The Federal Circuit Strikes Down a Software Patent
Those of you following developments in software patents already know that the U.S. Supreme Court issued a significant ruling in the Alice Corp. case. There, the Court ruled that a software method for reducing risk to parties to a transaction was essentially an abstract idea, and that merely requiring the abstract idea to be performed on a generic computer was not enough to make it patentable. The Alice Corp. ruling does allow that some software patents are valid, but did not provide firm guidance as to where to draw the line between patentable and unpatentable software methods. That work was left for the lower courts.
Now, the U.S. Court of Appeals for the Federal Circuit has issued a software patent ruling, post-Alice Corp., in the case of Digitech Image Technologies v. Electronics for Imaging, Inc. The Digitech patent related to a software method for providing "device profiles" that describe spatial and color properties of a given device within a digital image processing system. In essence, the software addresses the problem of distortion, color differences, and the like between different imaging devices. These problems exist because all devices treat colors and spatial information of images slightly differently. Digitech's patented software accounts for the color properties of the image source device, as well as the image output device (e.g. a printer, monitor, etc.), and allows the image to be more faithfully reproduced between the two.

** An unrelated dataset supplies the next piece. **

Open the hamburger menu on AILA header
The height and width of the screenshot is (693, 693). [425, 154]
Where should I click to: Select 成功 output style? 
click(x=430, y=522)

Digitech sought to cover two aspects of the invention: 1) the device profile itself; and 2) a method of generating the device profile. The Federal Circuit shot down both sets of claims as unpatentable subject matter.

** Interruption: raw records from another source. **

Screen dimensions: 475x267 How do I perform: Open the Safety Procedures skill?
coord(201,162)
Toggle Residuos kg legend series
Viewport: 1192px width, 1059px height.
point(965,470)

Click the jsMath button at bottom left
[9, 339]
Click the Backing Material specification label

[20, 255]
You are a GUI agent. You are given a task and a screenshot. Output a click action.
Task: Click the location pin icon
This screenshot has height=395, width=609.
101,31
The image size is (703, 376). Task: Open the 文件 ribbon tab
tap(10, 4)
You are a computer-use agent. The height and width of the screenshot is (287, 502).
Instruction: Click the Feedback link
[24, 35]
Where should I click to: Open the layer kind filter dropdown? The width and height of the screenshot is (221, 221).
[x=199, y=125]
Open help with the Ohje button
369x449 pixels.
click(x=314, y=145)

The court ruled that the device profile is not a tangible or physical thing, and does not fall within any of the categories of patentable subject matter. Instead, according to the court, the device profile is simply an intangible collection of color and spatial information. With respect to the method claims, the court ruled that the patented method describes a process of organizing information through mathematical correlations, and that this process is not tied to a specific structure or machine. Again, this is not patentable subject matter.
Both Alice Corp. and Digitech give software patentees and patent applicants something to think about. Software patents are still viable, but care must be taken in drafting the claims, so that you don't end up with merely an abstract idea that is tied to a generic computer. It is clear from these cases that those kinds of software patent claims are not going to hold up to scrutiny.